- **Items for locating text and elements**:
::::::::::

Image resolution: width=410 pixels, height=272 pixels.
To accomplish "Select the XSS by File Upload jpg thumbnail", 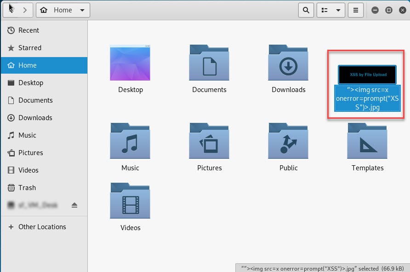I will (367, 75).
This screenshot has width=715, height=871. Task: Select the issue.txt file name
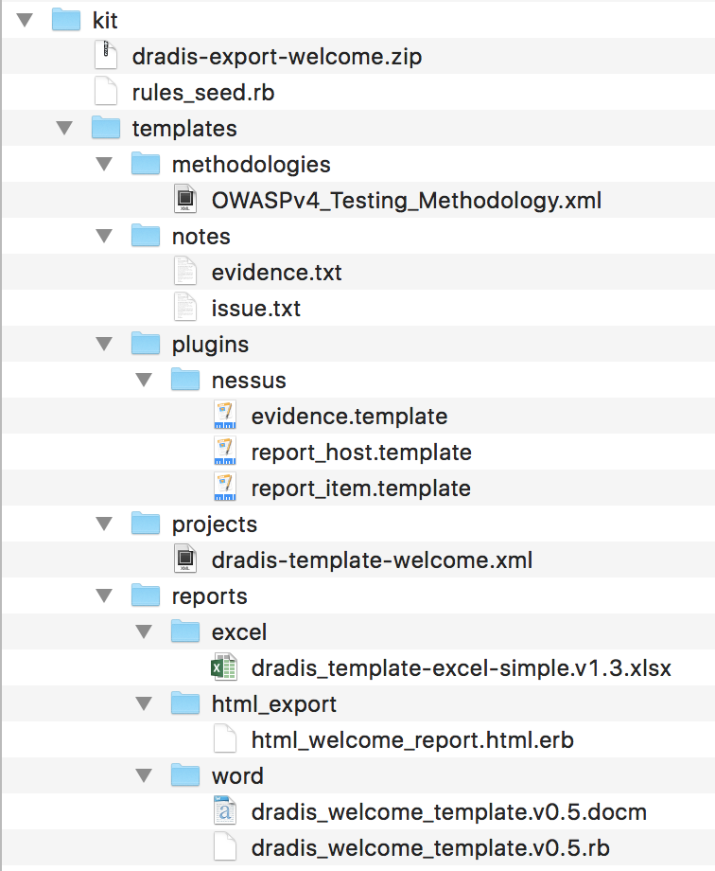(x=256, y=309)
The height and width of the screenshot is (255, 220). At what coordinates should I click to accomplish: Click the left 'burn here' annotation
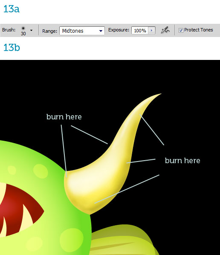click(x=64, y=117)
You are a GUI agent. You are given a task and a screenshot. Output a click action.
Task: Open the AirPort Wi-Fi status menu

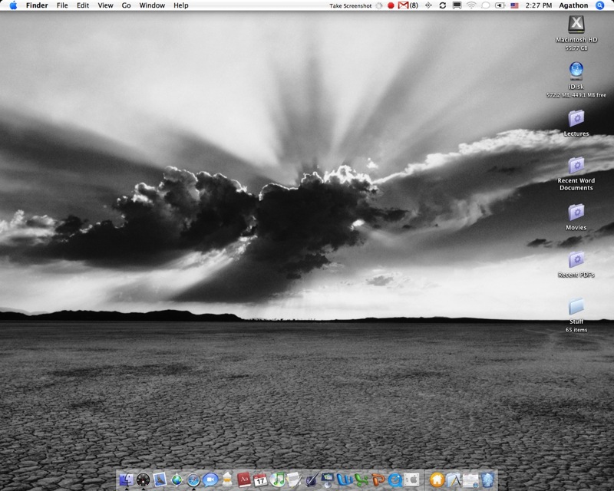click(x=471, y=5)
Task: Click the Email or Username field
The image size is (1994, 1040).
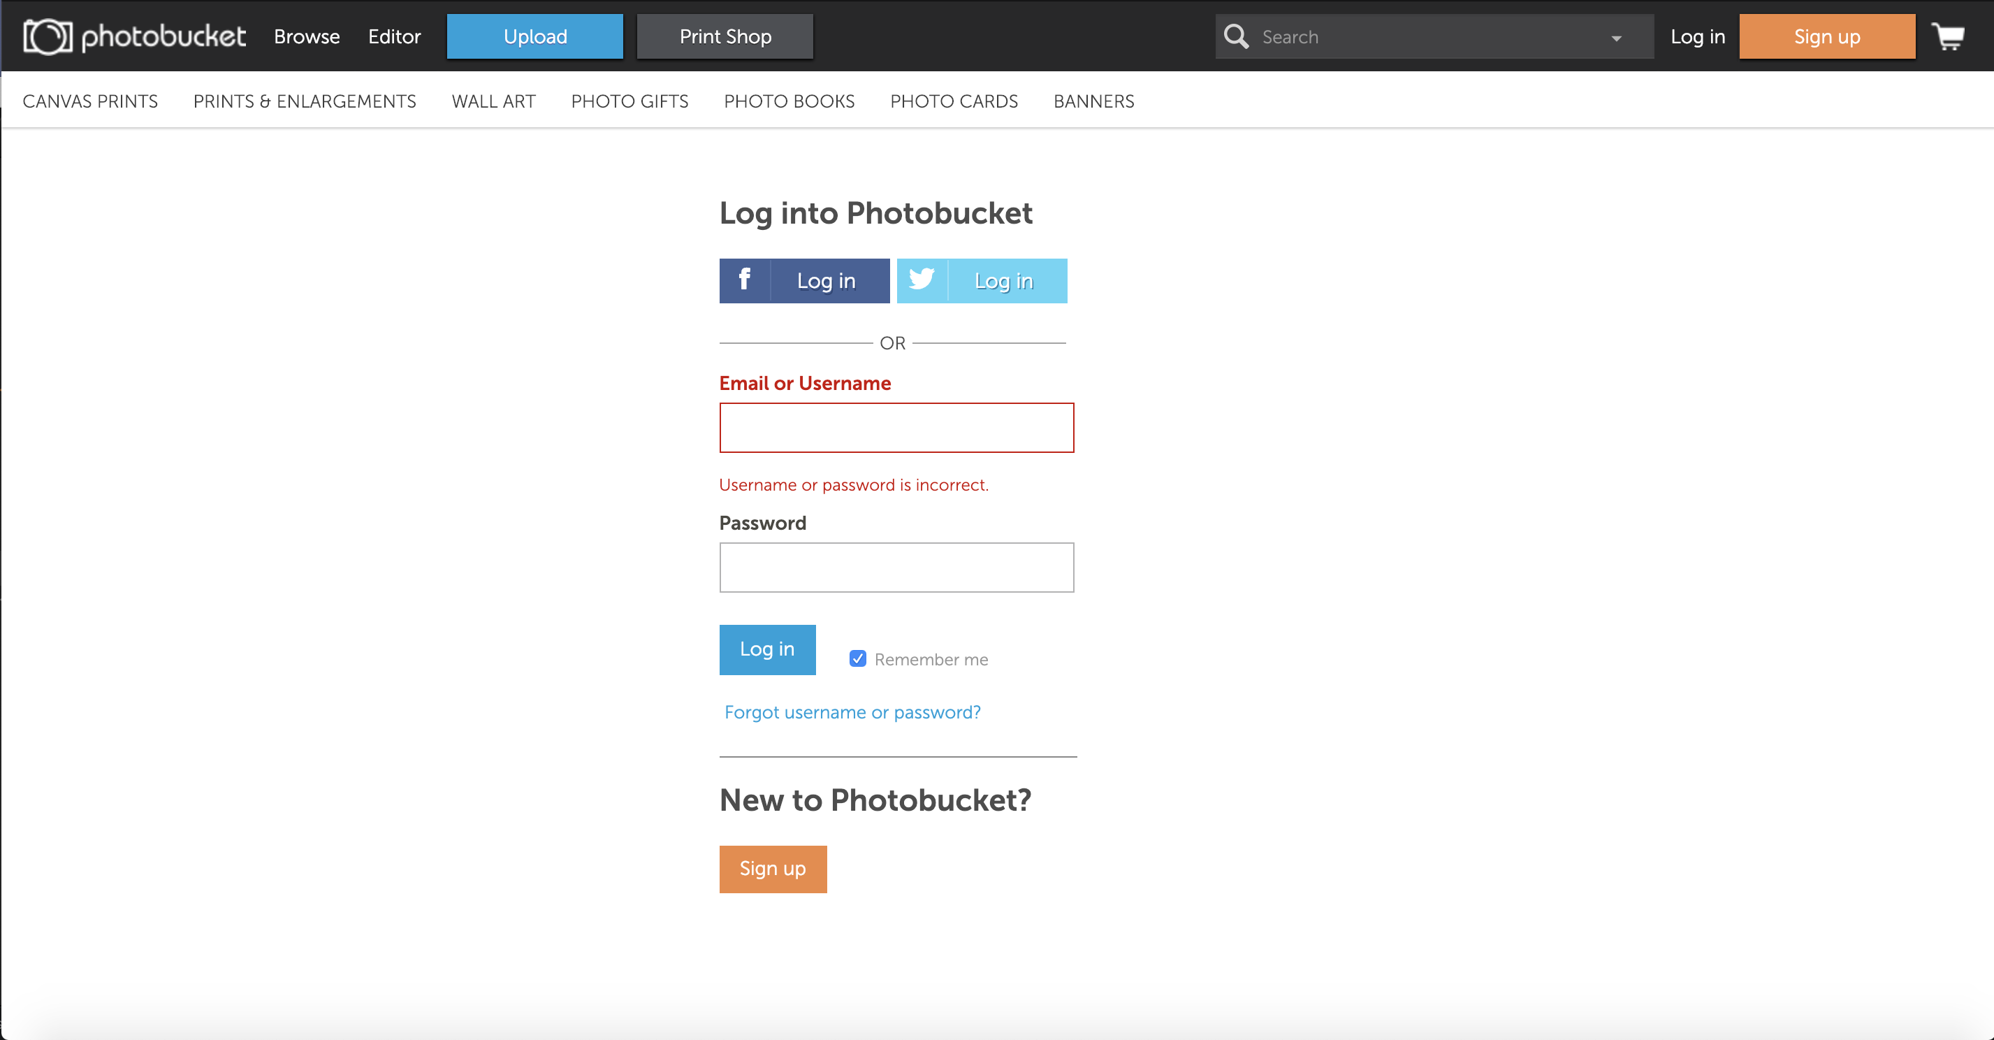Action: click(x=896, y=427)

::::::::::

- **Required work**: Output the items as a Markdown table with the columns No. and Item, starting at the line containing "This screenshot has" and ending with the last line of the items. Skip blank lines and leave the pictures out.

- **Full solution**:
| No. | Item |
|---|---|
| 1 | This screenshot has width=715, height=871. Task: Select the issue.txt file name |
| 2 | (x=256, y=309) |
| 3 | The height and width of the screenshot is (255, 220). At what coordinates should I click to accomplish: Click the left 'burn here' annotation |
| 4 | click(x=64, y=117) |
| 5 | You are a GUI agent. You are given a task and a screenshot. Output a click action. |
| 6 | Task: Open the AirPort Wi-Fi status menu |
| 7 | click(x=471, y=5) |
| 8 | Task: Click the Email or Username field |
| 9 | The image size is (1994, 1040). |
| 10 | Action: click(x=896, y=427) |